Syah Afandin menjadi bupati Langkat, Sumatera Utara kedua yang terkena operasi tangkap tangan (OTT) Komisi Pemberantasan Korupsi (KPK) dalam 4 tahun terakhir.
Sebelumnya, KPK juga pernah meringkus pendahulunya, Terbit Rencana Perangin-angin pada Januari 2022.
Penangkapan Syah Afandin menjadi sorotan karena ia merupakan penerus Terbit Rencana Perangin-angin.
Saat Terbit ditangkap KPK pada 2022, Syah Afandin yang ketika itu menjabat wakil bupati ditunjuk sebagai pelaksana tugas (plt) bupati Langkat sebelum akhirnya terpilih sebagai bupati definitif pada Pilkada 2024.
Penangkapan Syah Afandi membuka memori 4 tahun lalu.

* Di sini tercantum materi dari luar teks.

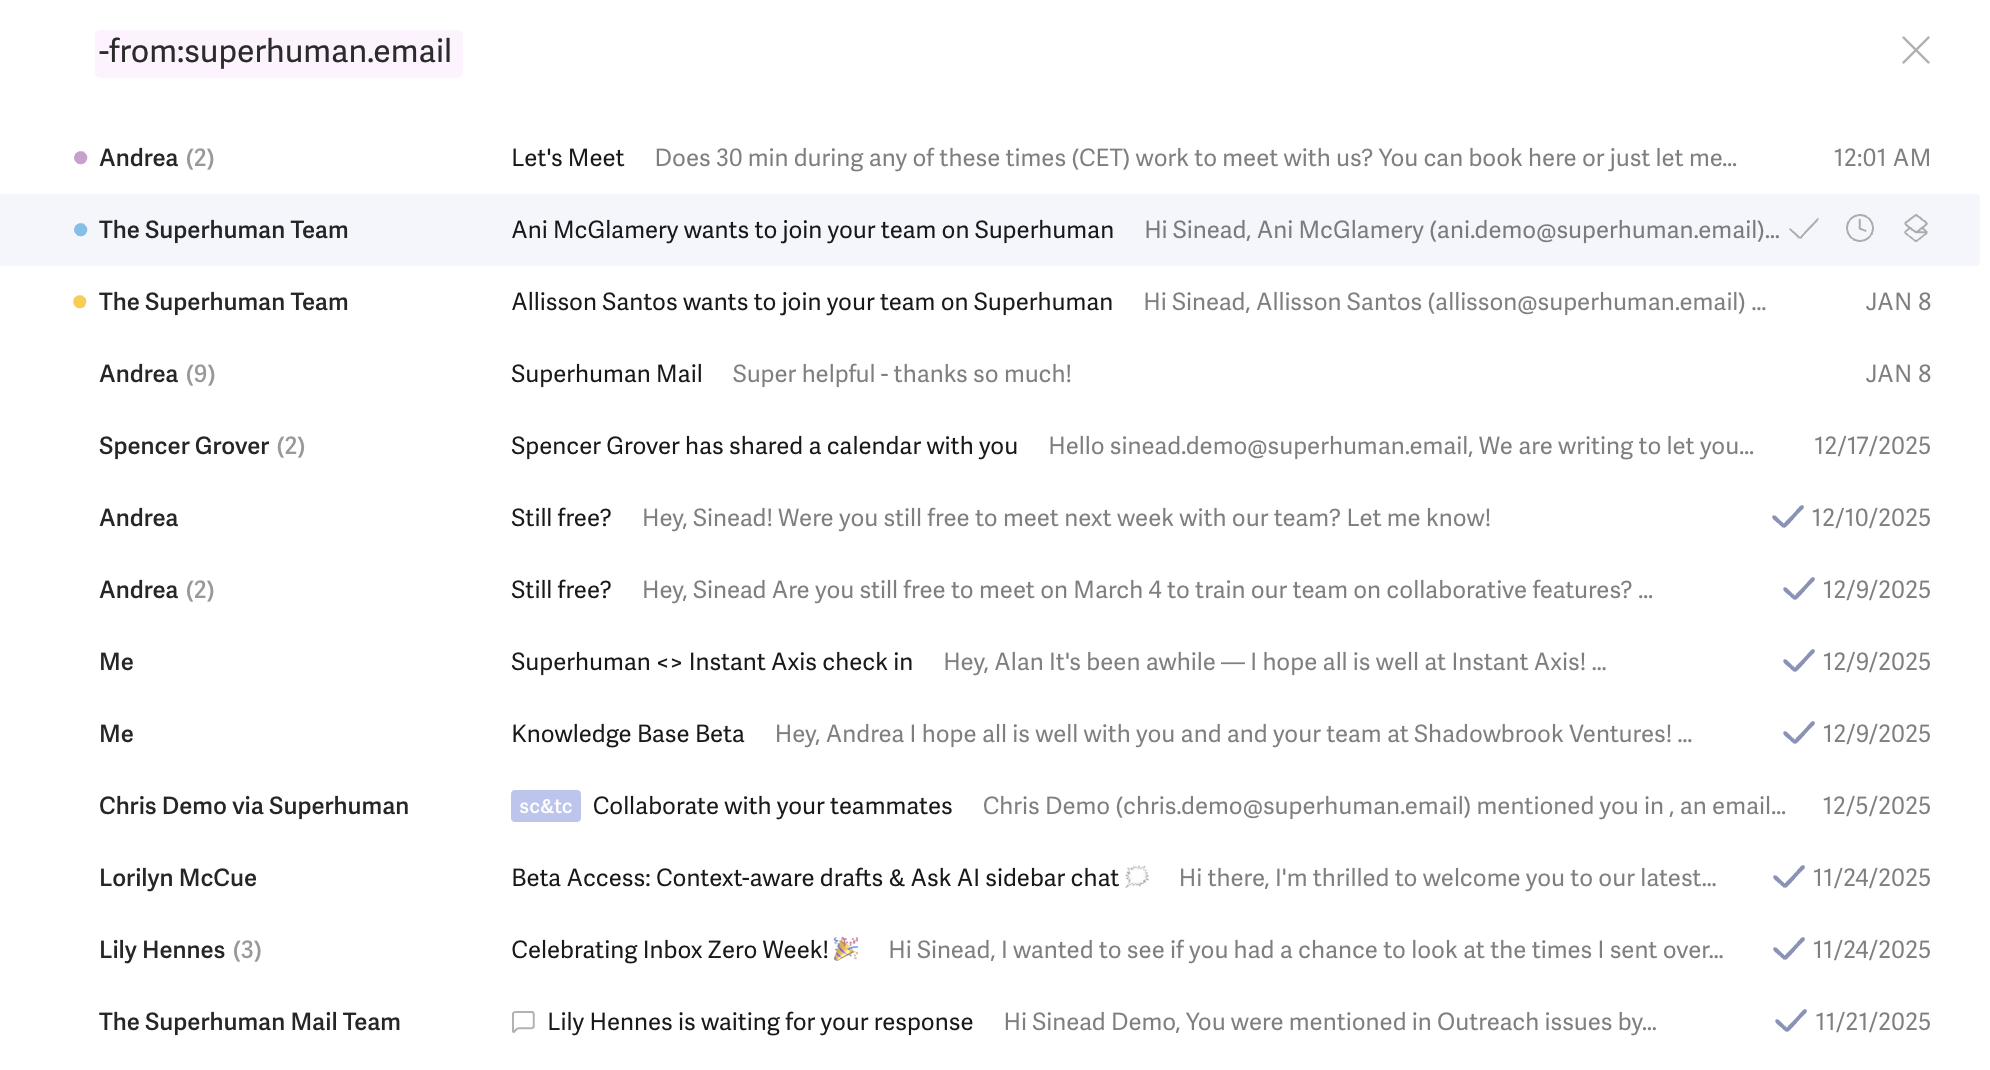The image size is (1990, 1070).
Task: Click the yellow dot beside Allisson Santos email
Action: point(80,302)
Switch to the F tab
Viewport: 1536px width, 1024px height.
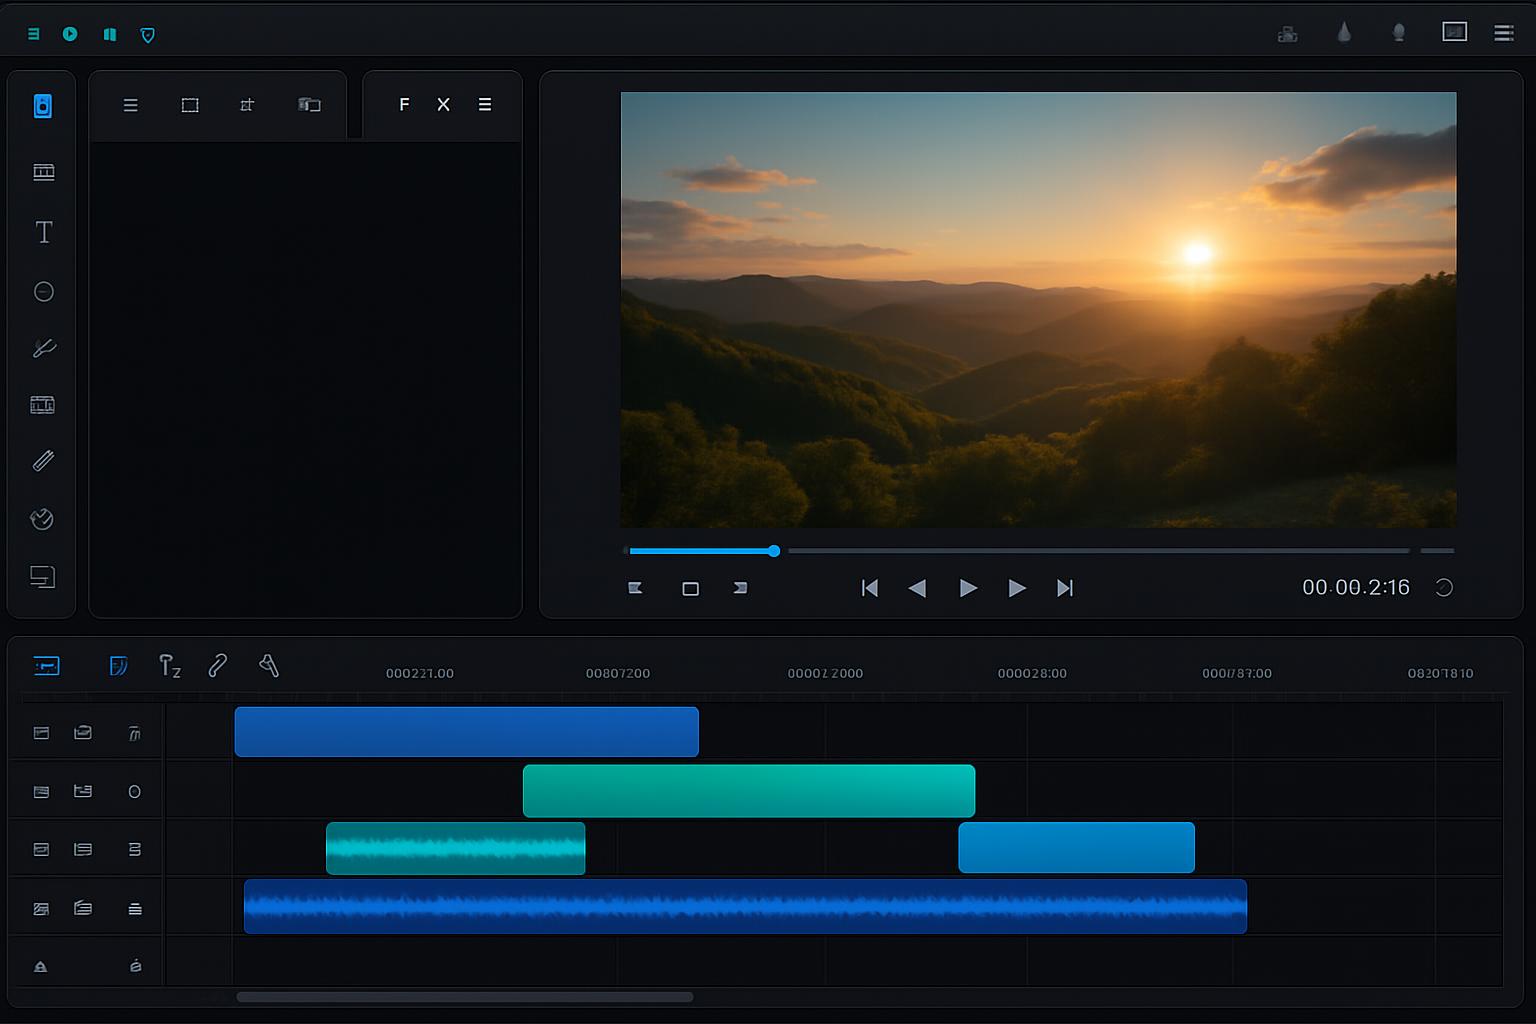pyautogui.click(x=404, y=105)
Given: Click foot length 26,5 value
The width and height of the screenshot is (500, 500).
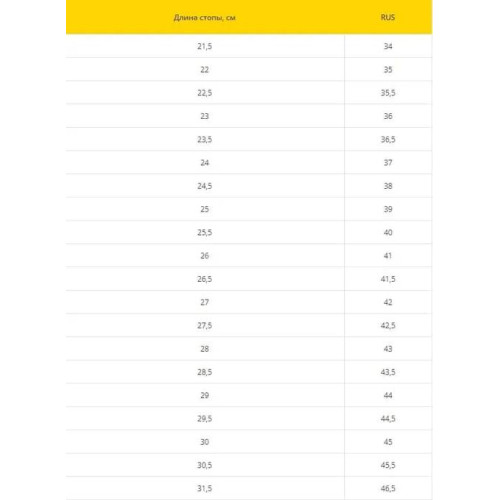Looking at the screenshot, I should pyautogui.click(x=205, y=279).
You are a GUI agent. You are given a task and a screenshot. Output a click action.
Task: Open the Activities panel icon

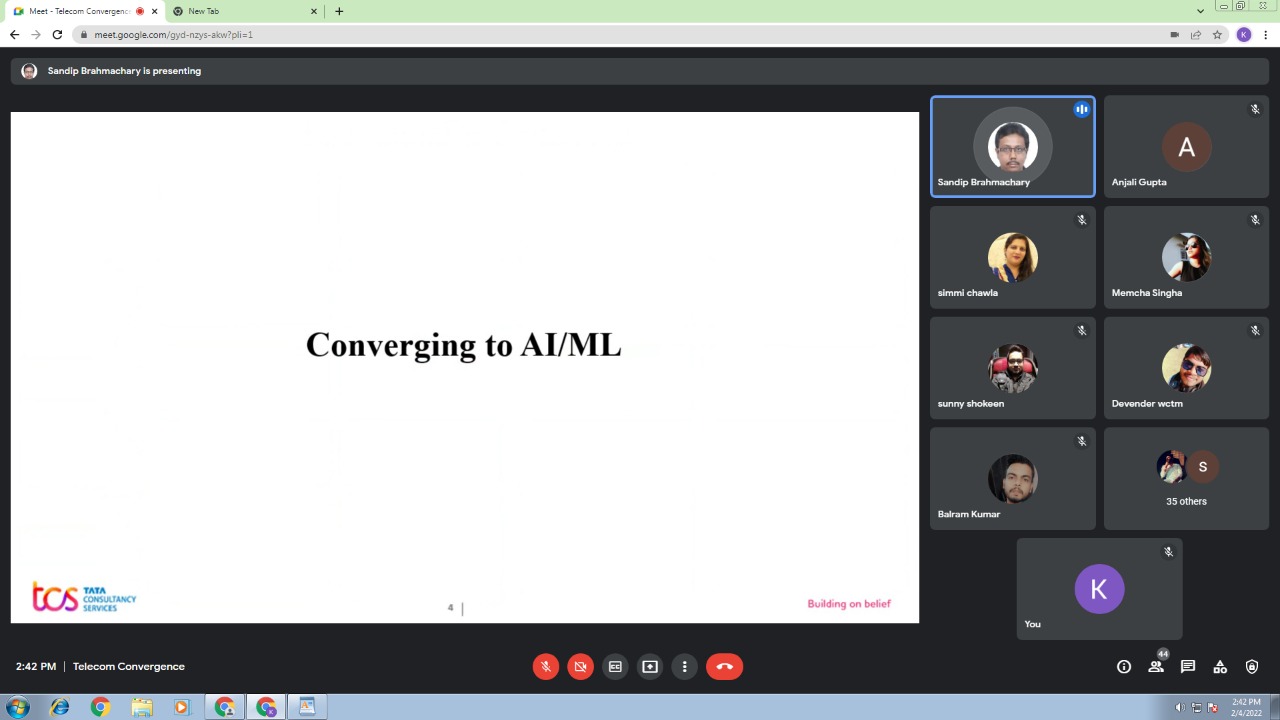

Saat itu, KPK menangkap Terbit Rencana Perangin-angin dalam OTT pada 18-19 Januari 2022.
Terbit kemudian ditetapkan sebagai tersangka penerima suap terkait pengadaan barang dan jasa di lingkungan Pemerintah Kabupaten Langkat.
Dalam perkara itu, KPK mengungkap dugaan praktik fee proyek yang melibatkan sejumlah kontraktor.
Selain Terbit, KPK juga menetapkan beberapa pihak lain sebagai tersangka, termasuk kepala desa yang merupakan saudara kandung Terbit serta sejumlah kontraktor sebagai pemberi dan penerima suap.
Uang miliaran rupiah turut diamankan sebagai barang bukti dalam operasi tersebut.
Kasus korupsi Terbit kemudian berkembang menjadi perhatian nasional setelah aparat menemukan kerangkeng manusia di rumah pribadi Terbit di Kabupaten Langkat.
Temuan tersebut memicu penyelidikan terpisah terkait dugaan tindak pidana perdagangan orang, penganiayaan, hingga dugaan eksploitasi terhadap penghuni kerangkeng.
Setelah Terbit diberhentikan, roda pemerintahan Kabupaten Langkat dipimpin Syah Afandin sebagai plt bupati.
Pada Pilkada 2024, Afandin terpilih sebagai bupati Langkat periode 2025-2030 dan resmi dilantik pada Februari 2025.
Namun, belum genap 2 tahun menjabat, Afandin justru ikut terjaring OTT KPK.